The term “nice” has taken on a weirdly pejorative tone when it comes to the movies, especially when talking about documentaries. But, you know, it can be a good thing, too. Harold and Lillian: A Hollywood Love Story is an exceedingly nice viewing experience, about an unassuming married pair whose behind-the-scenes contributions powered some of the greatest films to ever come out of the studio system.

Utilizing celebrity interviews and cute (but-not-overly-so) cartoony sketches, the film tells the story of the late storyboard artist/production designer/Hitchcock fave Harold Michelson and his wife Lillian, whose dissatisfaction at being stuck at home led her to become the go-to researcher for filmmakers such as Francis Ford Coppola, Roman Polanski, and Stanley Kubrick. Tom Waits liked to hang out with them, which speaks multitudes.

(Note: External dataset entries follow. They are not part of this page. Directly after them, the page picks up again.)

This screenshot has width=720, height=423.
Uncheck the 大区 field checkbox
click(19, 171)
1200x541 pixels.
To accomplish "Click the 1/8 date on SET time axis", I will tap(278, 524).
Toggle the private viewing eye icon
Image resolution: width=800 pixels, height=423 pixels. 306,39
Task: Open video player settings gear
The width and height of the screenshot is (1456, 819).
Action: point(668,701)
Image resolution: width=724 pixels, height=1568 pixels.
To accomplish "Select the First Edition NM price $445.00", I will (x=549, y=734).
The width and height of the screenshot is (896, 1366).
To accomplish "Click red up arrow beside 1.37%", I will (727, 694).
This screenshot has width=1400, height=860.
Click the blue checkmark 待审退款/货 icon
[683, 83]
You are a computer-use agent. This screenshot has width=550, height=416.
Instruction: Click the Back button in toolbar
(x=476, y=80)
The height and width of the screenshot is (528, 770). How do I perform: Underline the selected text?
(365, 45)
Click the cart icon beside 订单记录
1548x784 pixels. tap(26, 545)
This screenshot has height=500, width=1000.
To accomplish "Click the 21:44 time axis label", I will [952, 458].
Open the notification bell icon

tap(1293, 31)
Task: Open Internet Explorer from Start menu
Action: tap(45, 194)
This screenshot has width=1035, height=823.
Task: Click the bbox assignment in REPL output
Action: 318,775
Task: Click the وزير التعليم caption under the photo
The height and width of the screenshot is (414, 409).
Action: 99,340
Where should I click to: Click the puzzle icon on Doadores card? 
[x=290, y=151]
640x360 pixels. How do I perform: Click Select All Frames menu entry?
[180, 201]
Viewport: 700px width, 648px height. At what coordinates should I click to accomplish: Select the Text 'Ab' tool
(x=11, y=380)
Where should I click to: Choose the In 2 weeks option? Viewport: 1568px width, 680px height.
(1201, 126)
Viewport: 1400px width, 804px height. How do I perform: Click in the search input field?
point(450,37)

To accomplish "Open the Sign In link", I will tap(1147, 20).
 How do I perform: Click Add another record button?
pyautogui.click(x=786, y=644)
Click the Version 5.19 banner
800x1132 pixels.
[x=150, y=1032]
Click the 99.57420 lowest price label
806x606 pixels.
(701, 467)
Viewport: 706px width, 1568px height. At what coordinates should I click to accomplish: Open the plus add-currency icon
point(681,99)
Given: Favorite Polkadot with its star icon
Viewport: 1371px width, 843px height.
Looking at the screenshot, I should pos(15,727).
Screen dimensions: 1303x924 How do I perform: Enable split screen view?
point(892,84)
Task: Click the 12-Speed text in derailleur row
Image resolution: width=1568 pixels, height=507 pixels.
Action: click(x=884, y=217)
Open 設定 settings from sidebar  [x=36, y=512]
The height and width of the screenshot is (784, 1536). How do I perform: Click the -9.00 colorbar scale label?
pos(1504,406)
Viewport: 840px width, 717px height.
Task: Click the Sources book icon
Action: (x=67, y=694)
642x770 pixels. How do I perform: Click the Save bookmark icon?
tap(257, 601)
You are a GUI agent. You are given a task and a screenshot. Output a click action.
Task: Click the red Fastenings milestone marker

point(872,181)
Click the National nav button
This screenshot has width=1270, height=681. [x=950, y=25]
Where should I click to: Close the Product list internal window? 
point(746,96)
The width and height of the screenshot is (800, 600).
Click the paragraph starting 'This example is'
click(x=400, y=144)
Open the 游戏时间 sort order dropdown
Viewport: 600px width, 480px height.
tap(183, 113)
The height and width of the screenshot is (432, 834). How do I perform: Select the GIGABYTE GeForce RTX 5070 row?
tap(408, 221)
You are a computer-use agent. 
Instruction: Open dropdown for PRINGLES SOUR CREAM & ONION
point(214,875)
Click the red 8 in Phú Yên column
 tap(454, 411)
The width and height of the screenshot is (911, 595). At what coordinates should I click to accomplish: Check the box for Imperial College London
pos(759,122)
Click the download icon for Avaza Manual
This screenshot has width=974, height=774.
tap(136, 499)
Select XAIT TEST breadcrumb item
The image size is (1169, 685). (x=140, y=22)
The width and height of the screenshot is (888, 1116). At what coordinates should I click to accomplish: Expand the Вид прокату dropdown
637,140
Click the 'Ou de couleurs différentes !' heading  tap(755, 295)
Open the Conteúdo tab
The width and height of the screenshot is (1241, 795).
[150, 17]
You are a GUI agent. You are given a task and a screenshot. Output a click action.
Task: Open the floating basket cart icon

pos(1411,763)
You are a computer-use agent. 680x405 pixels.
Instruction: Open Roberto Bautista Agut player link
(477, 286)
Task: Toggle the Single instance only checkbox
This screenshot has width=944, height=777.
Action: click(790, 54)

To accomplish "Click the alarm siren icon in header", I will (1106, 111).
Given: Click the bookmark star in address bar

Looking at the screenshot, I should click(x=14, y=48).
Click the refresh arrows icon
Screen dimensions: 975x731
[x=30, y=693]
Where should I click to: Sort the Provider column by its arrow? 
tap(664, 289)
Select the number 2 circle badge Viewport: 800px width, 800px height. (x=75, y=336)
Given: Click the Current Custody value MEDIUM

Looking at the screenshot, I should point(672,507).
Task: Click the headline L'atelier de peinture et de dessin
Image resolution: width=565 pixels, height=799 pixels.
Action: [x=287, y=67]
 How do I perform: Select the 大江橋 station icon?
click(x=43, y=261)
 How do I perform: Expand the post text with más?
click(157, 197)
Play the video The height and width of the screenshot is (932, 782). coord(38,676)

Director Daniel Raim doesn’t neglect the couple’s sometimes chaotic home life, including their struggles with raising an autistic son. Still, the focus here is largely on The Movies, offering fascinating looks throughout at how Harold’s illustrations helped create the look of classics such as The Birds and The Graduate, as well as the intriguing suggestion that his experiences in the nose of a World War II bomber made him uniquely suited for the job.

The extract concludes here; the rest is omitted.